### Tasks
1. Answer these questions about the book notes:
(a) Who is hired to play Morty Lear in a movie about him?
(b) In what language was The Truth About the Harry Quebert Affair written?
(c) Where did Germany believe tens of thousands of troops from Russia were?
2. Could you extend the book notes, picking up after their final sentence?

### Text excerpt
::::::::::
Finally, read Julia Glass’s novel A House in the Woods. Morty Lear, noted children’s weriter (think Sendak) has just died. The book focuses on the effects on the people around him, especially Tommy, his longtime assistant; Nick, a British actor hired to play Morty in a movie about him; and Meredith, who works for a museum that Morty will be giving his papers etc to (she hopes). There are lots of flashbacks. Very, very well written, and great attention to detail, and some of it is quite compelling. But there isn’t much in the way of plot, and unfortunately the central character–Tommy–just isn’t all that interesting. A little too passive, a little too obscure where motivations are concerned; Tommy never really comes to life. Not sorry I read it, and I recommended it to a friend who I think will like it better–but I was kind of disappointed. Oh well!
I’m now reading The Truth About the Harry Quebert Affair by Joel Dicker, a novel written in French that takes place in the US. It’s a very readable mystery about the death of a 15-year-old girl, her affair with a much older writer, and his possible involvement in her death (which only comes to light 30 years later). For some reason I missed this book when it came out a few years ago. It could easily be pared down by half but I’m finding it quite enjoyable nonetheless.
I gave up on God’s Demon, don’t quit the day job, Mr Barlowe.
Finished 101 Stumbles in the March of History: What If the Great Mistakes in War, Government, Industry, and Economics Were Not Made?, by Bill Fawcett, et al. Had some interesting parts, of which my favorite was the time Germany missed a chance to win World War I early, because they thought that tens of thousands of troops from Russia were in Britain, intending to attack Germany from the west. Turns out they were far fewer, and Scotsmen, from “Ross Shire.”
::::::::::
### Data extract
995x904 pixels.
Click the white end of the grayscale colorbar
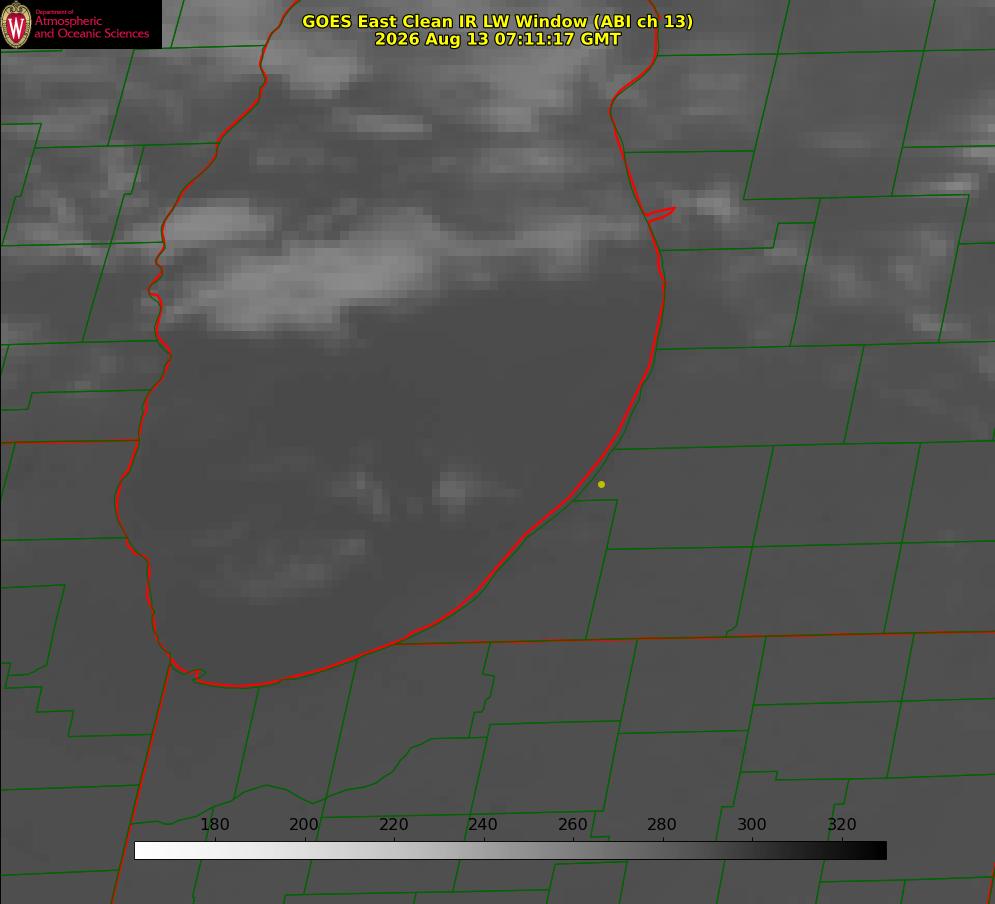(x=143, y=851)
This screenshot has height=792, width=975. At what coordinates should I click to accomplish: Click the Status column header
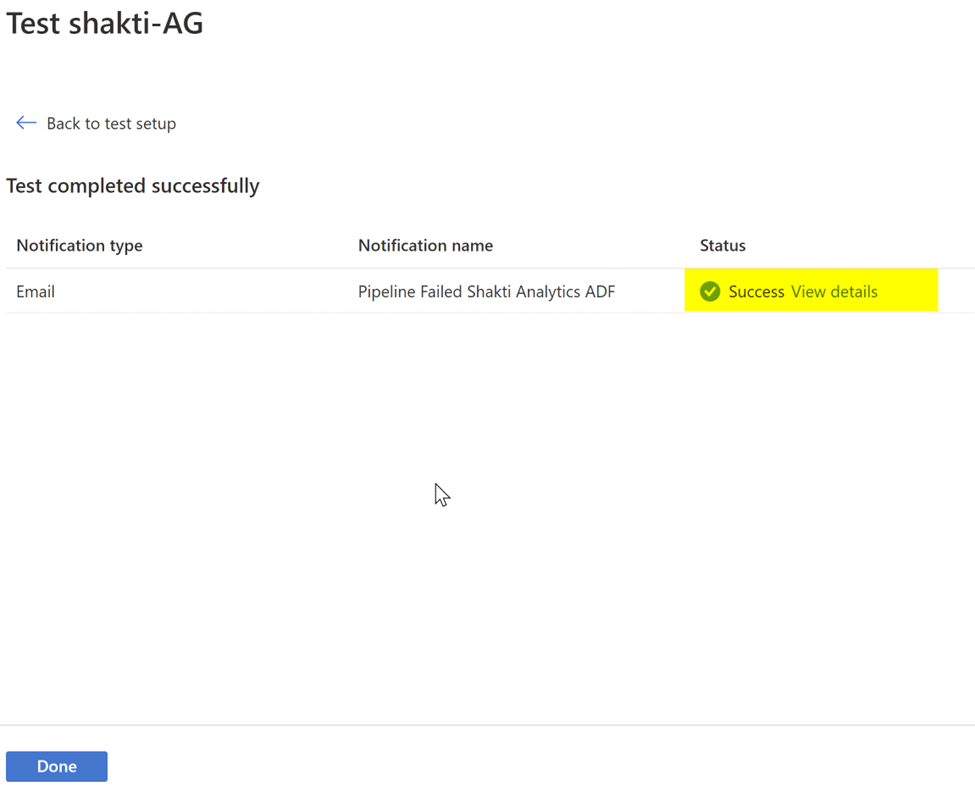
::::::::::
### Activity answers
1.
(a) Nick, a British actor.
(b) French.
(c) In Britain, intending to attack Germany from the west.

2.
On the other hand, Fawcett repeatedly says that if one war or another hadn’t happened, we’d be living in a “science fiction” world now. He also doesn’t seem to know about how infection diseases brought by Europeans devastated indigenous peoples even without being attacked by colonizers.
Just started Victory of Eagles by Naomi Novik.
Finished The Liberal Redneck Manifesto: Draggin ’ Dixie out of the Dark by Trae Crowder, Corey Forrester and Drew Morgan. I honestly could not say what I expected of the book but what i got was a surprisingly hard hitting look at poverty, racism and alcohol/drug abuse in the American South. The others pulled now punches talking about their own experiences while still extolling the wonders of Southern cooking, Southern music and Southern hospitality.
I finished reading Notes from Underground by Dostoevsky. It’s probably my new favourite of his works because (a) it’s relatively short, (b) it’s pretty funny in parts, and © it didn’t have any really schmaltzy parts (which are my least favourite parts of Brothers Karamazov, Crime and Punishment and The Idiot).
Sorry you didn’t like it. I think I may have been the one who recommended it here.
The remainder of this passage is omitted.